No último Natal, na véspera, fiquei andando por aí sob granizo. Fiquei em alguma esquina esperando a chuva passar até quase meia-noite. Acabara de ter aparecido na TV porque fazia parte de um coral evangélico. Havia deixado meus sapatos numa janela, numa janela interna, suspensos pelo velho cadarço. Houve alguma vez na infância em que acreditei em Papai Noel? Que eu me lembre, não; jamais acreditei nele. Mas agora, depois dos trinta, passei a crer. Mas passou a crer por quê?, perguntariam-me alguns, talvez os mais céticos. Porque naquela noite, naquela longa noite, as renas desceram do céu junto com São Nicolau, que deixando um presente na porta, recusou-se a entrar. Éhhh, ainda não tenho casarão, muito menos uma que tenha chaminé. Mas deixando esse tradicionalismo de lado, o de ter chaminé, o fato é que Baby Noel, se assim ele me permite chamá-lo, deixou-me um lindo embrulho. Não, realmente eu não estava disposto a abrir aquela caixa enorme, embrulhada num papel dourado e enfeitada com uma fita azul-turquesa. Eu, eu, eu mesmo, não nós porque não sou oráculo. Aparecer na TV me deixara atordoado. Porém não exatamente isso, o aparecer, trouxera-me incomoda vertigem; e sim o fato do celular ter vibrado justamente na hora do Joy of Man's Desire, minha música predileta. Quem poderia ser, meu Superior? Atendi a ligação, mas a cantoria estava alta, não deu pra ouvir quem estava do outro lado. Pensei em atender em outro lugar, mas minha beca estava enroscada nalguma coisa. E o celular não permitia que eu soubesse o número de quem ligou por falta de crédito. Disse a mim mesmo, então: ah, vou passar este Natal na maior solidão, e o que é pior, infeliz, mais até que a população. Alguém me viu na TV e me ligou, com certeza fora isso. Fiquei tristonho, é claro, e até esqueci de me trocar; saí pelas ruas de beca mesmo. Foi quando entrei no ônibus e percebi o quanto estava ridículo e assustador. Agora, a enorme caixa estava ali na minha frente e eu estava firmemente decidido a abrí-la somente no ano que vinha. Que presente eu, um pobre mortal, mereceria ganhar?

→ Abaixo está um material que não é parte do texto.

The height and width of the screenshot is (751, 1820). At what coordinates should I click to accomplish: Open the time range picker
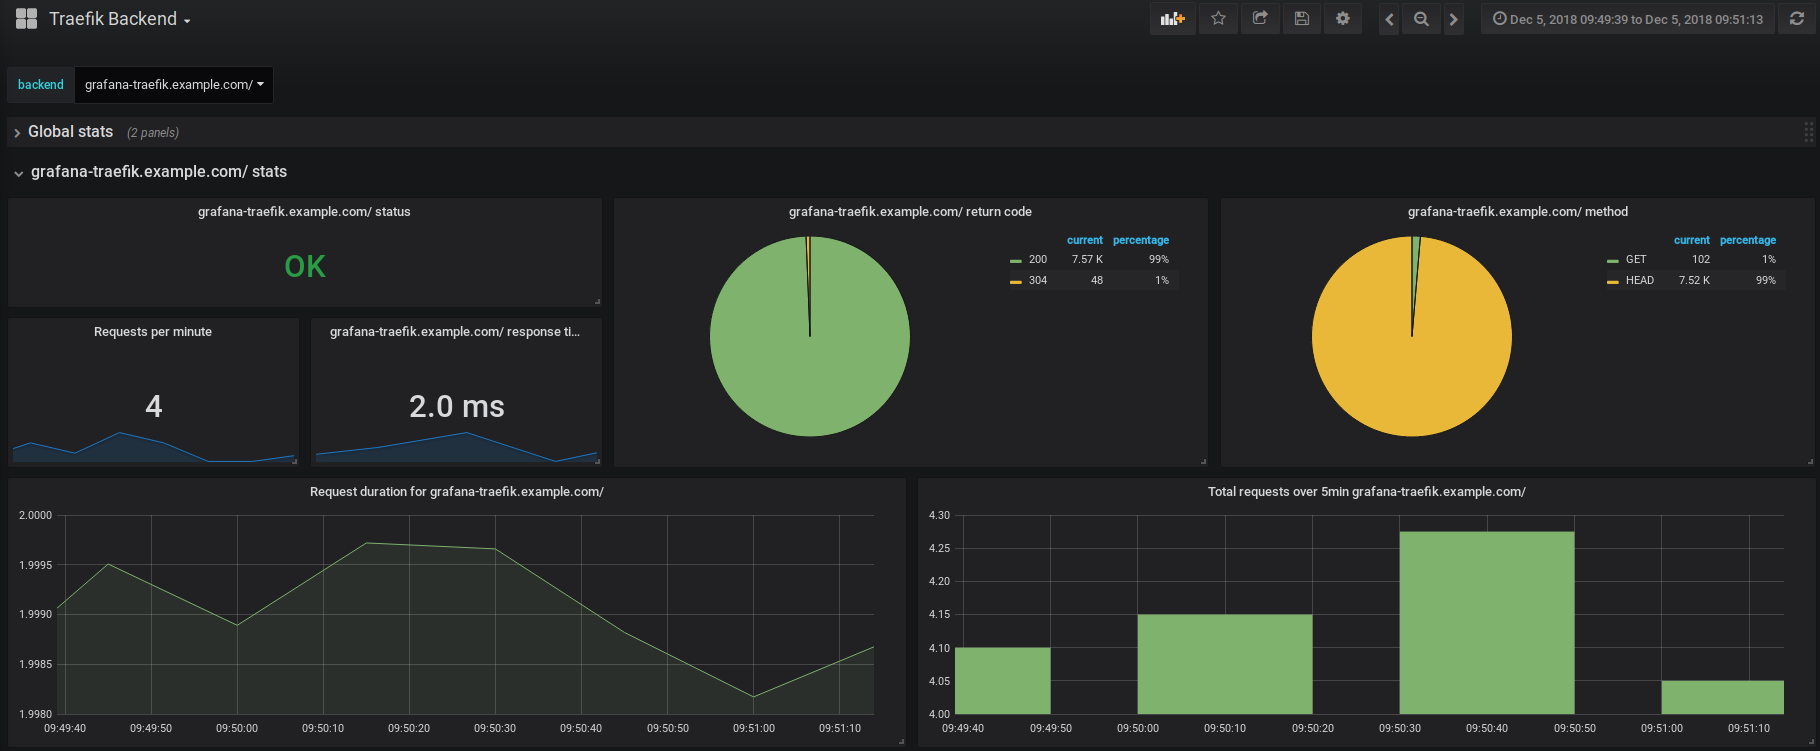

Fui dormir. A manhã devia ter sido linda, mas eu nunca soube; acordei pontualmente ao meio-dia. Abri o embrulho, mudei de idéia. E não é que deparei-me com um gato? Como isto não havia miado antes! Estava ali, todo esse tempo, sem oxigênio. E agora o leitinho, a limpeza das merdas, as vacinas? Teria de voltar a comprar leite; todos esses anos sem tomar uma gota sequer; nem mesmo bolacha eu comia porque diziam conter leite. O cecular vibrou, eu jamais o tiro do bolso; era Priscilla.

— Está convidado para um luau. Iremos em cinco e sairemos da Ponte Orca amanhã de manhã. Combinado?

— Para um luau? É que o Papai Noel me deu um gatinho de presente. E estou achando que é fêmea. Ele veio trazer a bichana junto com suas renas...e o trenó era iluminado.

— Ele é simpático de perto, Rodolfo?

— Papai Noel? Éhhh, é sim. Ele nem quis entrar, estava com tanta pressa!

— Rodolfo, Rodolfo, Rodolfo, escute-me. Vá a um médico, você não está bem, cara. Você ficou louco, é?

— Alô, alô? Priscilla? Priscilla?

Batizei a gatinha: Priscilla! Dizem que é uma estupidez pôr nome de gente em animal, que é melhor pôr de peixe. Mas hoje em dia, tanta coisa é estupidez! Eu estava finalmente feliz por ter Priscilla; os gatos são símbolos de liberdade. Resolvi sair naquela tarde de Natal, e algumas pessoas me reconheciam na rua, perguntavam meu nome. Disse-lhes que eu não tinha pseudônimo, que meu nome era Rodolfo, Rodolfo Telles da Silva Pinto. Meu nome artístico era meu próprio nome, mas não, não quis pensar nas conseqüências disso. Pensar é sofrer. Fui ao cinema assistir Greta Garbo; voltara à moda os filmes antigos, agora coloridos com a mais alta tecnologia. Dama das Camélias, Dama do colchão de molas, tantas damas...Eu não tinha o direito de me irritar com os estalos de abertura daquelas latinhas de refrigerante ou latinhas contendo alcoóis, ou melhor, cerveja ou vinho. Talvez porque meu mastigar fosse sonoro, o mastigar pipoca, o alimento mais solar. O ano passara tão lentamente, pensava eu enquanto assistia o filme. O ano, que ano! Lembrei-me de um ditado que diz que se lutamos é porque temos esperança. Sim, eu tinha uma vaga esperança, mas a vida naquele momento me bastava...me bastava.